Study strengths and limitations
Applying different outreach approaches for PCC simultaneously was a key attribute of the study and has not been performed at this scale in the Netherlands before. The four-pronged strategy was implemented and evaluated in a real-time setting of different municipalities. This provided the opportunity to create awareness on the importance of perinatal health and promote PCC in these communities via existing stakeholders across medical and social domains .
At the same time, this design brought about challenges as well. Context factors (e.g. local policies) led to variation in the implementation of the outreach strategy across municipalities. For instance, not all municipalities and GP practices sent letters, and the targeted population included some women outside the designated areas and age range (e.g. peer education sessions could be integrated in other meetings where older women were present as well). Adapting the intended intervention to suit local settings reduces fidelity and completeness of the implementation . Understanding these mechanisms is important when evaluating effectiveness and qualitative analyses will be pursued to further explore the effect of the intervention.

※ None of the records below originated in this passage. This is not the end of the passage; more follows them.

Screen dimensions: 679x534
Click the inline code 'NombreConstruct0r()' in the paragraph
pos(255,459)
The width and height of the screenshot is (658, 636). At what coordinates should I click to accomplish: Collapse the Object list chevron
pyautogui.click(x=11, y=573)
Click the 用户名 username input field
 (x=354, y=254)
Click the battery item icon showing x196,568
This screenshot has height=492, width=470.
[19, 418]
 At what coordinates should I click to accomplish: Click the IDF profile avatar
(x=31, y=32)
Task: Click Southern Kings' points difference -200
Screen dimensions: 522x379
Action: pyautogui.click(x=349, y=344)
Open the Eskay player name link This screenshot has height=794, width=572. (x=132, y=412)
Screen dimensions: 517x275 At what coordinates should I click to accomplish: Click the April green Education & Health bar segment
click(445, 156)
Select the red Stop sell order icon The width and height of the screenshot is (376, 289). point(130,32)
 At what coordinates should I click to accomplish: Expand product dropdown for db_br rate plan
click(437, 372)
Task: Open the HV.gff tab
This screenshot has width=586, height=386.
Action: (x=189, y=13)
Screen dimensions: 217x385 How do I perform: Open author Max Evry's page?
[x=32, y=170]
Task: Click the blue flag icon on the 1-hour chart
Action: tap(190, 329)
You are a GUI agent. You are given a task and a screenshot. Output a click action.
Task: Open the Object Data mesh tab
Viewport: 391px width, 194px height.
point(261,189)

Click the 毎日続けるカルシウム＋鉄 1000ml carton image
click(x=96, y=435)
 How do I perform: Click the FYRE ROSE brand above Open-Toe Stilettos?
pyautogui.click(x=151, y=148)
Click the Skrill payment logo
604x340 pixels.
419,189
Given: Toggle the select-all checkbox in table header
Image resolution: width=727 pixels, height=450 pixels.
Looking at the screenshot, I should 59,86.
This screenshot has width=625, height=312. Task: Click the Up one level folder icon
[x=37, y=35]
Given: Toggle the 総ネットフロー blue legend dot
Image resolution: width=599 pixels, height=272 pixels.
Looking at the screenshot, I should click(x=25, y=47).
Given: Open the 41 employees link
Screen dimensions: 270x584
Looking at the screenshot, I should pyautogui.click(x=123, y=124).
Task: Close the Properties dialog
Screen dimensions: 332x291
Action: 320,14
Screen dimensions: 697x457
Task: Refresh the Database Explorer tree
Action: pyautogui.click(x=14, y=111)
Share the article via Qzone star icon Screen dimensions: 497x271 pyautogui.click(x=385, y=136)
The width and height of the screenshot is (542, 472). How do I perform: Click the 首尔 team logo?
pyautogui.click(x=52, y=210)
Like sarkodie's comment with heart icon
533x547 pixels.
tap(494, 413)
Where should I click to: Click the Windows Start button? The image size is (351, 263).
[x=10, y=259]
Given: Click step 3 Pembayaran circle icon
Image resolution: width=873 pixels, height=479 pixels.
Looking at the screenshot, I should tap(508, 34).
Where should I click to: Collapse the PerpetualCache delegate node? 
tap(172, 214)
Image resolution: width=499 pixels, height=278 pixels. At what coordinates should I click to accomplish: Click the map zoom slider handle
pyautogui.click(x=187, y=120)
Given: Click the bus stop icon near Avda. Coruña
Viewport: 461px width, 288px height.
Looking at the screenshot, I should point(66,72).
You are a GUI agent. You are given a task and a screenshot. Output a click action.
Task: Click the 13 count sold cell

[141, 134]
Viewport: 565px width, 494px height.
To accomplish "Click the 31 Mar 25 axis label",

There were a few limitations in the analysis of PCC uptake. We relied on participating practices to register appointments and respective outreach approaches, which was susceptible to unreliable registration. We did not have information about possible PCC consultations at non-participating practices and the outreach approach was not reported in 9 % of the appointments. In addition, we measured uptake for a brief, limited and varying period in each municipality. We believe we captured most of the effect, as we demonstrated that the effect faded out within the study period. Nevertheless, we only captured the effect of the outreach strategy in terms of uptake of PCC consultations and were not able to measure possible direct effects in terms of improved awareness or lifestyle changes regarding behavioral risks. For instance, the outreach approaches might have triggered women to look for more information without applying for a PCC consultation.
To reflect upon the population that utilized the PCC services, we relied on the cohort study . However, the participation rate in this cohort study was low (44%). Consequently, data might have been susceptible to selection bias. Data considering behavioral risk factors could have been influenced by the timing of filling in the questionnaire in relation to the actual PCC consultation. Half of the participants filled in the questionnaires after the consultation. This would most likely have resulted in underreporting of behavioral risks. Ideally, this study would have been able to compare characteristics of women who applied for PCC after outreach compared to characteristics of women who did not respond to the outreach. However, as the mailing was sent to all women 18–41 years, the Medical Ethical Committee deemed a non-response study too intrusive and inappropriate.